Book Review: ANGLO-SAXON ENGLAND by Frank Stenton

Title in white on yellowed paper with black writing
Genre: Non-fiction History
Age Range: Adult
Star Rating: 1.5 stars
Series: part of academic series


Book cover for ANGLO-SAXON ENGLAND: title in white on green square in upper right corner on image of an elaborately knot-work filled letter from a manuscript

Discussing the development of English society, from the growth of royal power to the establishment of feudalism after the Norman Conquest, this book focuses on the emergence of the earliest English kingdoms and the Anglo-Norman monarchy in 1087.

It also describes the chief phases in the history of the Anglo-Saxon church, drawing on many diverse examples; the result is a fascinating insight into this period of English history.

Synopsis taken from Goodreads. Add to your shelves here.


There are two types of modern non-fiction (I am using modern to cover ~100 years.) The “layman’s non-fiction”, written to be accessible to anyone with a smidgeon of interest but no formal background. They’re easy to read and centre around a good narrative to keep you reading. Examples include CASTLE (Marc Morris) and PRISONERS OF GEOGRAPHY (Tim Marshall).

Then there’s the “academic’s non-fiction” that is very much designed only for the MOST interested, who usually have a formal background in the subject. They’re much denser and quite a slog to go through as they are not designed for everyone. There are references every few sentences and themes often supersede narrative (aka, here’s 100 pages on the economic structure before we return to the more narrative flow.) The Yale English Monarchies (like HENRY IV, by Chris Given-Wilson) are an example.

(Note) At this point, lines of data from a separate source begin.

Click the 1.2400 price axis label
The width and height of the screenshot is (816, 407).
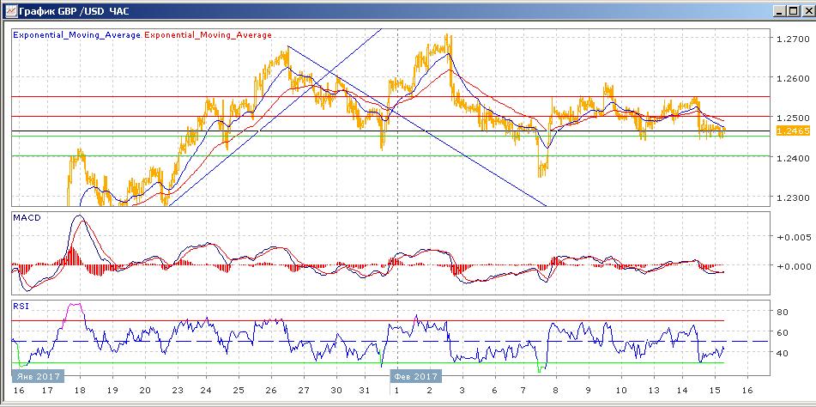pos(789,159)
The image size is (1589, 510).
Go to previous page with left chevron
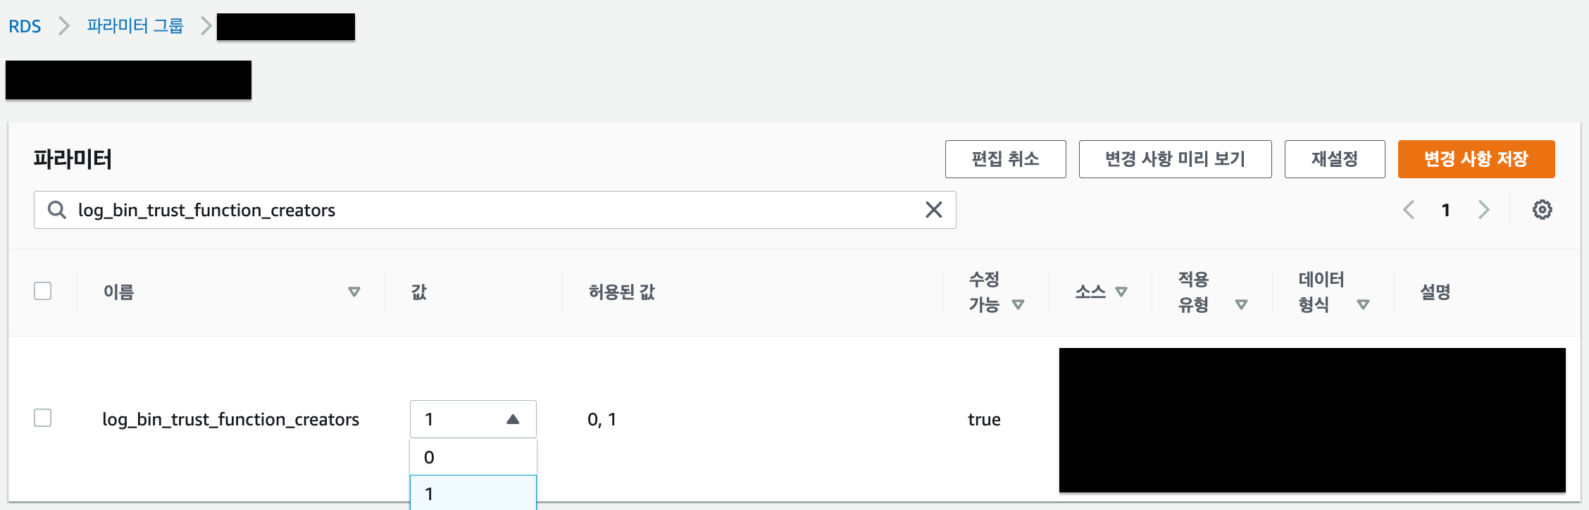coord(1409,209)
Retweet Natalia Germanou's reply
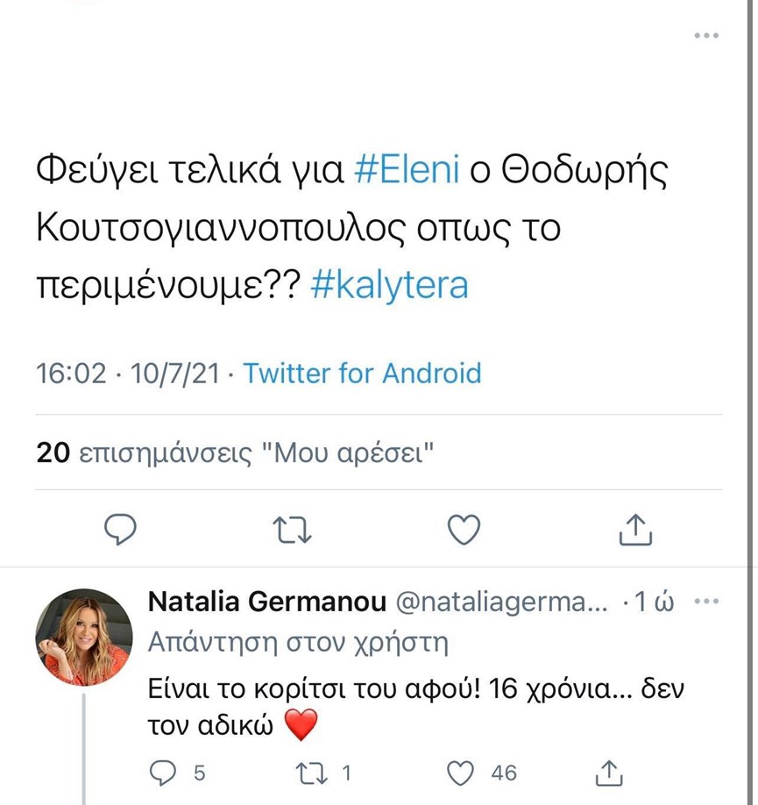This screenshot has height=805, width=758. pos(311,773)
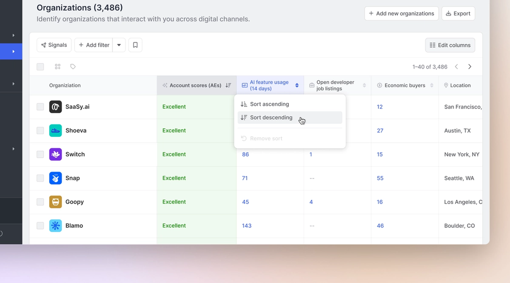
Task: Open Snap's economic buyers count 55
Action: point(380,178)
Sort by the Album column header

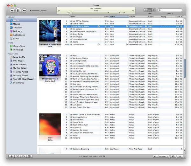point(138,16)
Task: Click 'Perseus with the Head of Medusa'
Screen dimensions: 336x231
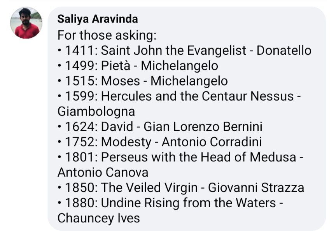Action: click(198, 157)
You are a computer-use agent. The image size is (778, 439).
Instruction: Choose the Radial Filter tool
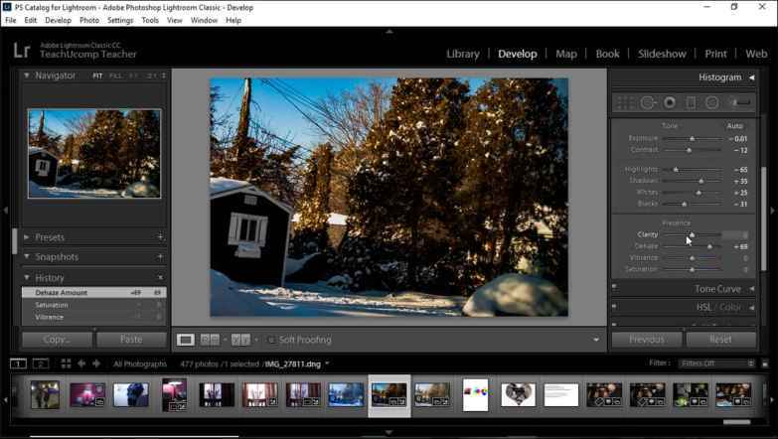(712, 102)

ANGLO-SAXON ENGLAND is an old book (first published 1943 with minor revisions in the following decades until his death in the late 60s and very much an “academics non-fiction.” It is SO hard to get through. It took 4 months, and several weeks of very deliberate reading, to get to the end.

It is a very comprehensive look at Anglo-Saxon England (considered one of the best, hence this is still in publication almost 80 years later), but the tone and structure did not help. The chapters themselves did follow a narrative flow, but then the next chapter might jump back 100 or so years to follow a different idea. It was generally all grouped in vague time frames, so there were two chapters on religious history in the book. It meant that trying to keep the overall timeline in mind was pretty tricky, trying to work out what events in this chapter were concurrent with the previous.

To complicate matters, the narrative style and sheer volume of names and titles meant I could lose track of the details at the start of the page by the end. At one point, when the book was listing the progression and establishment of bishoprics, I got so lost that I pulled up the wikipedia list of Anglo-Saxon bishoprics to work out what was going on!

The problem is this is such an interesting area of history, it’s just this book couldn’t keep my attention. I picked it up because I wanted to know more, but the tone and sheer information density wandering away from or obscuring the narrative thread made my thoughts wander. I procrastinated the last 100 pages so badly it took 4 times longer than the other sections to read!

However, I have actually been sent a review copy of another book on the same topic (THE ANGLO-SAXONS, Marc Morris) which I’m excited to read because I do want to understand this period of history better! (The review for that will be live before this one, because of scheduling needs!)